Damon Wilson II

No. 10 – Miami Hurricanes
- Position: Linebacker
- Class: Senior

Personal information
- Born: January 24, 2005 (age 21)
- Listed height: 6 ft 4 in (1.93 m)
- Listed weight: 250 lb (113 kg)

Career information
- High school: Venice (Venice, Florida)
- College: Georgia (2023–2024); Missouri (2025); Miami (FL) (2026–present);

Awards and highlights
- Second-team All-SEC (2025);
- Stats at ESPN

= Damon Wilson II =

American football player (born 2005)

Damon Derrick Wilson II (born January 24, 2005) is an American college football linebacker for the Miami Hurricanes.
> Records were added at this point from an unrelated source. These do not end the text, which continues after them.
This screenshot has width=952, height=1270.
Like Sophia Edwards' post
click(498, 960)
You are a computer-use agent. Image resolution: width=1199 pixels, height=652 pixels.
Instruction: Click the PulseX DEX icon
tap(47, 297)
He previously played for the Georgia Bulldogs and Missouri Tigers.

== Early life ==
Wilson attended Venice High School in Venice, Florida. As a junior, he recorded 90 tackles, 23 tackles-for-loss, and a school record 14.5 sacks. He finished his high school career totaling 268 tackles and 31 sacks. A four-star recruit, Wilson committed to play college football at the University of Georgia over offers from Alabama and Ohio State.

== College career ==
=== Georgia ===
Wilson played sparingly as a freshman. As a sophomore against Texas, he recorded a sack, a tackle for loss, and a forced fumble. Wilson finished his sophomore season totaling 22 tackles, six tackles for loss, three sacks, two forced fumbles and two fumble recoveries. On January 6, 2025, Wilson announced that he would enter the transfer portal.

=== Missouri ===
On January 14, 2025, Wilson announced that he would transfer to Missouri. In his Missouri debut, he recorded his first multi-sack game with two sacks against Central Arkansas. Wilson continued to impress against ranked opponents with two sacks against No. 8 Alabama and a sack and his first career interception against No. 10 Vanderbilt. At the conclusion of the 2025 season, Wilson was named to the All-SEC second team.

On January 6, 2026, Wilson announced that he would enter the transfer portal for the second time.

=== Miami (FL) ===
On January 22, 2026, Wilson announced that he would transfer to Miami (FL).